Anencephaly is the absence of a large part of the brain and the skull. It is also called Aprosencephaly with open cranium. It is one of the most common neural tube defects and occurs early in the development of an unborn baby, usually in the 23rd and 26th day of pregnancy. It happens when the upper part of the neural tube fails to close.
- environmental toxins (such as lead, chromium, mercury, and nickel)
- lack of folic acid intake of the mother.
It is also can be inherited as evidence show that a woman who has had one child with a neural tube defect such as anencephaly has about a 3% risk of having another child with a neural tube defect. Woman who are taking certain medications for epilepsy and women with insulin-dependent diabetes have also a higher risk of having a child with a neural tube defect.

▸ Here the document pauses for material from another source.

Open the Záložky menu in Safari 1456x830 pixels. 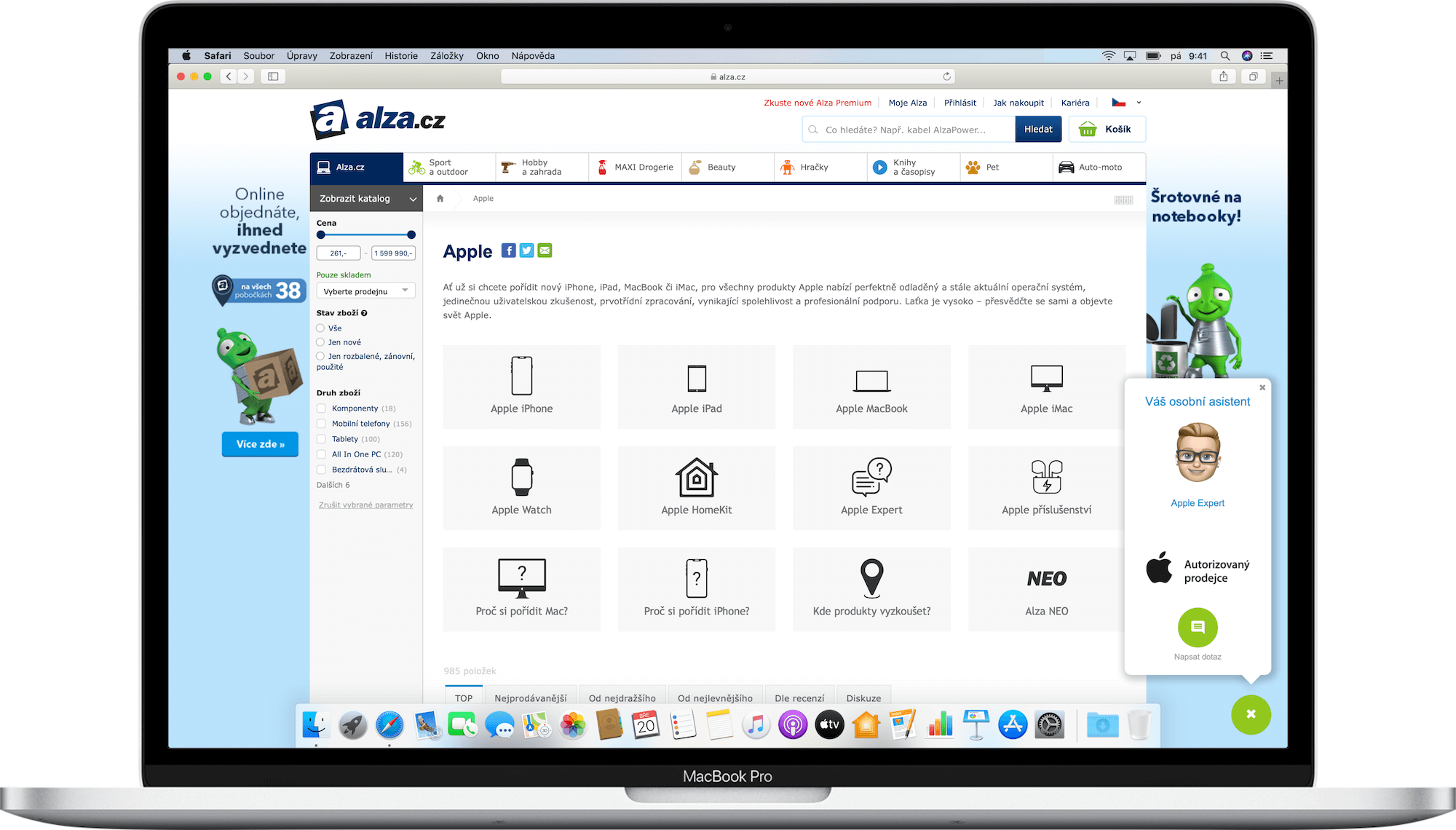[446, 56]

It is characterized by absence of the skull, absence of the brain (cerebral hemispheres and cerebellum), facial feature abnormalities, heart defects, blindness, deafness, unconscious, and unable to feel pain.
- A pregnancy ultrasound may be done to confirm the diagnosis. It may reveal too much fluid in the uterus.
- Other tests includes Amniocentesis (to look for increased levels of alpha-fetoprotein), and Alpha-fetoprotein level (increased levels suggest a neural tube defect).
- pre-pregnancy serum folic acid test may also be done.
The prognosis for this condition is usually poor, in which death usually occurs after a few days. Therefore Proper Prenatal Check is very important and that pregnant mothers should get enough folic acid as according to some research, Folic acid can reduce the chance of neural tube defects by 50 percent.
- Encourage compliance to pre-natal check-ups.
- Include in the diet foods that are rich in folic acid (cereal, white bread, cooked okra, juice and etc).
- Have a regular ultrasound check-up.
- Listen to the concerns of the pregnant woman about what she is undergoing.